Nvidia’s AI upscaling turns better graphics into a question of creative control
Wikipedia lead image: Nvidia RTX📷 Wikipedia / Wikimedia Commons
- ★DLSS 5 Anything is a free tool enabling generative upscaling testing on any game, bypassing Nvidia's official support limitations
- ★Pokémon characters lose their distinctive style and transform into hyperrealistic yet unsettling versions floating in uncanny valley
- ★Phoenix Wright loses its signature cel-shaded look and morphs into something between photorealism and visual grotesque
Nvidia's DLSS 5 has mutated beyond its original purpose. What began as a performance booster—smart upscaling that let GPUs punch above their weight—has reportedly added generative AI to the mix, filling in pixels with synthetic detail rather than reconstructed data. The result? A free tool called DLSS Anything lets anyone shove arbitrary games through this pipeline, and the output is less "visual upgrade" than "algorithmic fever dream."
The test cases are damning. Feed it Pokémon and the charming, deliberately stylized creatures emerge looking like budget CGI extras from a forgotten 2007 Ubisoft cinematic—hyperrealistic in the worst way, stranded deep in uncanny valley with dead eyes and plastic skin.
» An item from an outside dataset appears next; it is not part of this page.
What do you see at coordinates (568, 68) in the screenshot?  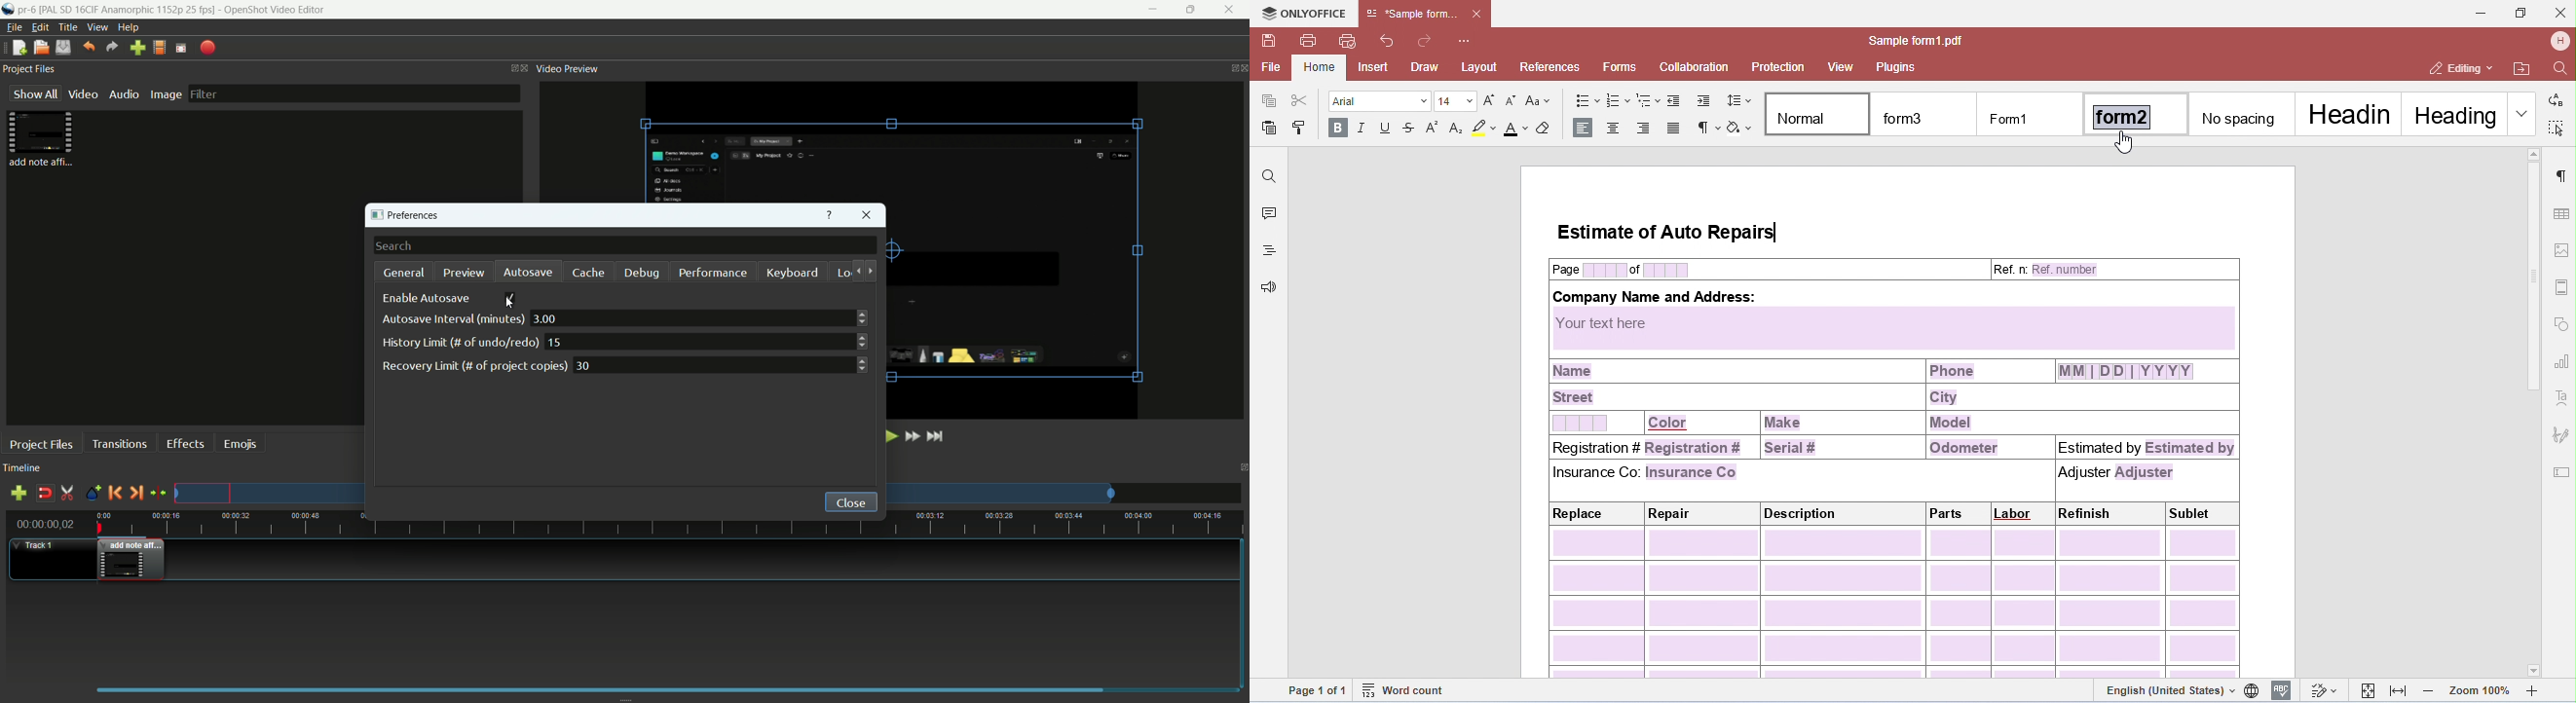 I see `video preview` at bounding box center [568, 68].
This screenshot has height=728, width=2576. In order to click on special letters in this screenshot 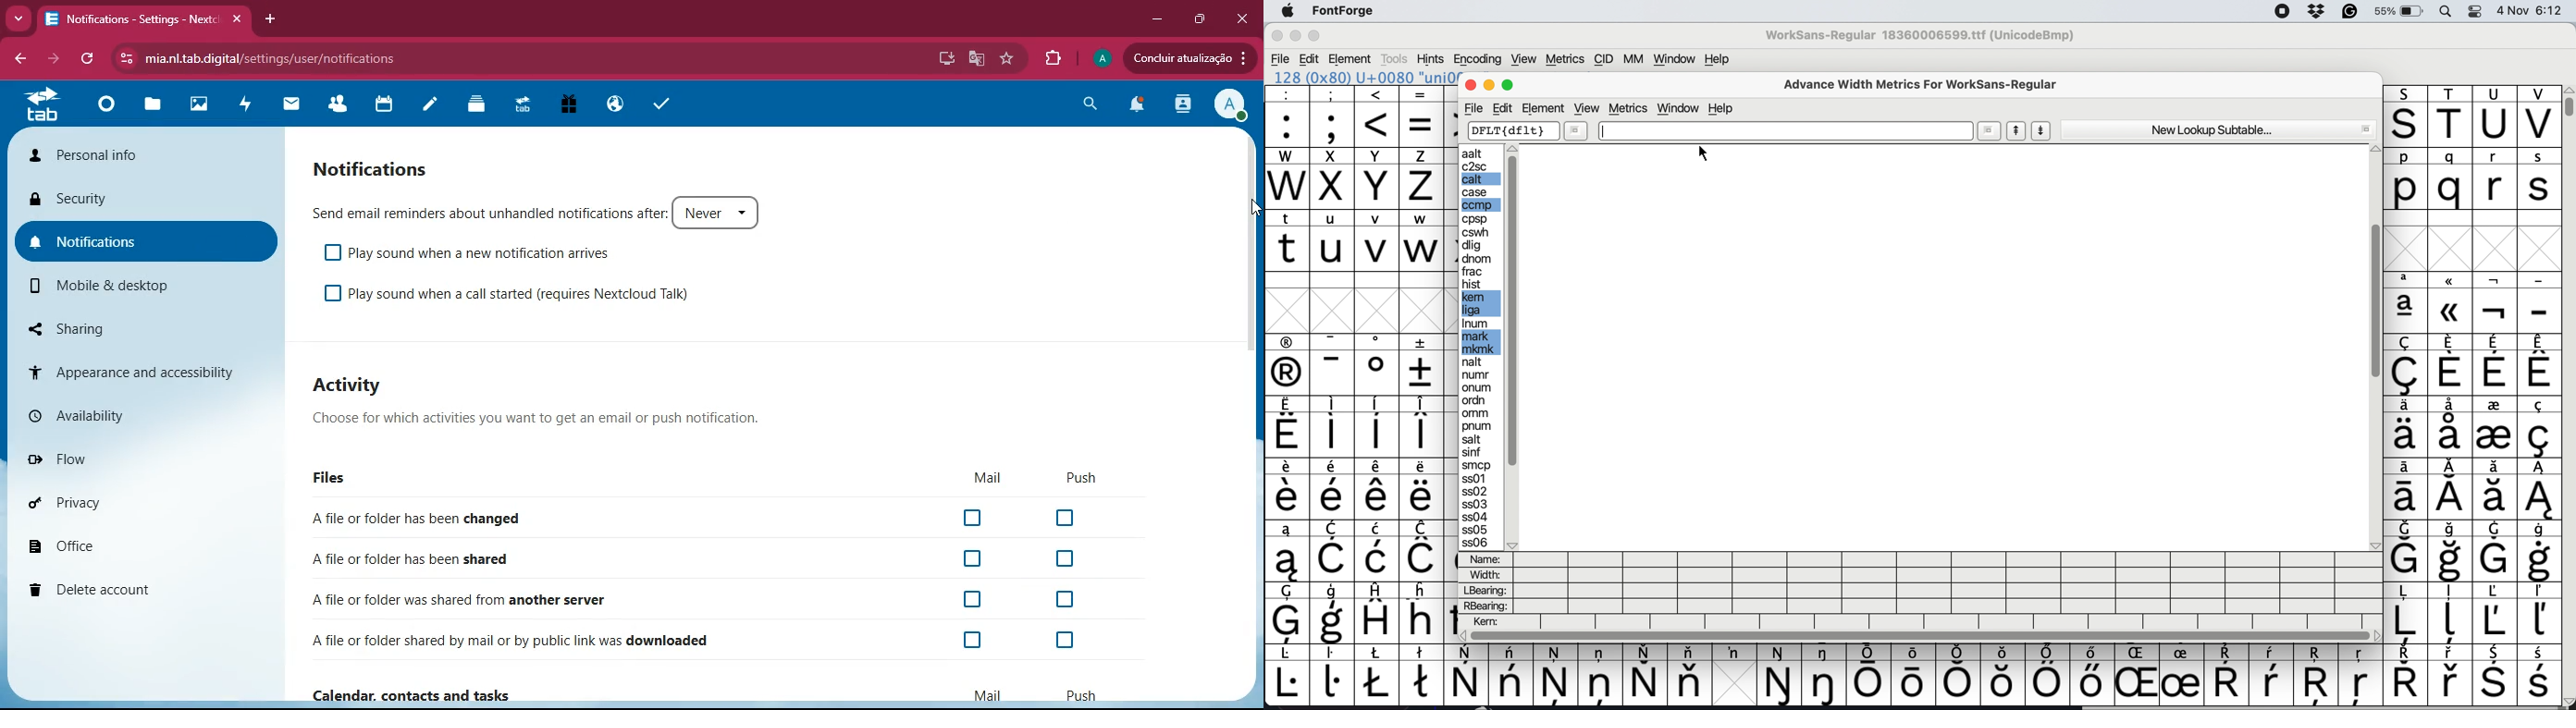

Run Phoenix Wright through the wringer and its iconic cel-shaded courtroom drama dissolves into a grotesque hybrid, neither photoreal nor deliberately artistic, just unsettlingly wrong. These aren't edge cases; they're what happens when generative systems override intentional design choices with probabilistic guesswork.
NotebookCheck's deep-dive analysis confirms the technical reality: DLSS 5's AI introduces artifacts that read more like deepfake interpolation than faithful reconstruction. Early testers document glitchy texture seams, skin surfaces smoothed to porcelain uniformity, and lighting that appears sourced from entirely different visual vocabularies. The system isn't preserving artistic intent—it's overwriting it with statistically probable alternatives.
This reframes the conversation entirely. DLSS was sold on performance liberation: same fidelity, fewer rendered pixels. DLSS 5's generative pivot trades that compact for creative vandalism, substituting algorithmic hallucination for engine-native rendering.
A free tool exposes how generative upscaling annihilates a game's artistic identity
Pexels: uncanny valley AI upscaled game character📷 Photo by Quyn Phạm on Pexels
The resistance is already organizing. Studios built on distinctive visual identity—Capcom among them—face existential questions about whether their carefully authored aesthetics survive contact with Nvidia's black box. When Polygon covered similar territory around AI art tools, the throughline was consistent: automation without authorization reads as extraction, not evolution.
Players invested in specific visual languages feel the violation acutely. The hand-drawn warmth of Phoenix Wright's courtroom confrontations, the deliberate stylization of Pokémon's creature design—these represent thousands of creative decisions compressed into coherent worlds. DLSS 5's generative layer treats that coherence as constraint to overcome rather than foundation to preserve.
The technical defense—that these are optional toggles, experimental branches—misses the structural point. Once generative upscaling becomes normalized in performance discourse, the pressure on developers to accommodate or counteract it grows. Artistic teams must now design against algorithmic misinterpretation, anticipating how their work will be "improved" by systems they never authorized.
What's emerging isn't a feature war but a sovereignty dispute. Who owns the final image: the studio that authored it, or the pipeline that processes it? DLSS Anything's existence—unofficial, freely accessible, deliberately provocative—forces that question into public view. The tool's utility as demonstration exceeds its utility as enhancement; it's a warning shot about where generative mediation of creative work inevitably leads.
For now, the solution is partial and unsatisfying: disable, opt out, preserve original rendering paths. But the trajectory suggests more aggressive generative integration, not less. The games we remember looking one way may soon exist in distributed variants—each player's hardware generating visually distinct versions of supposedly shared experiences.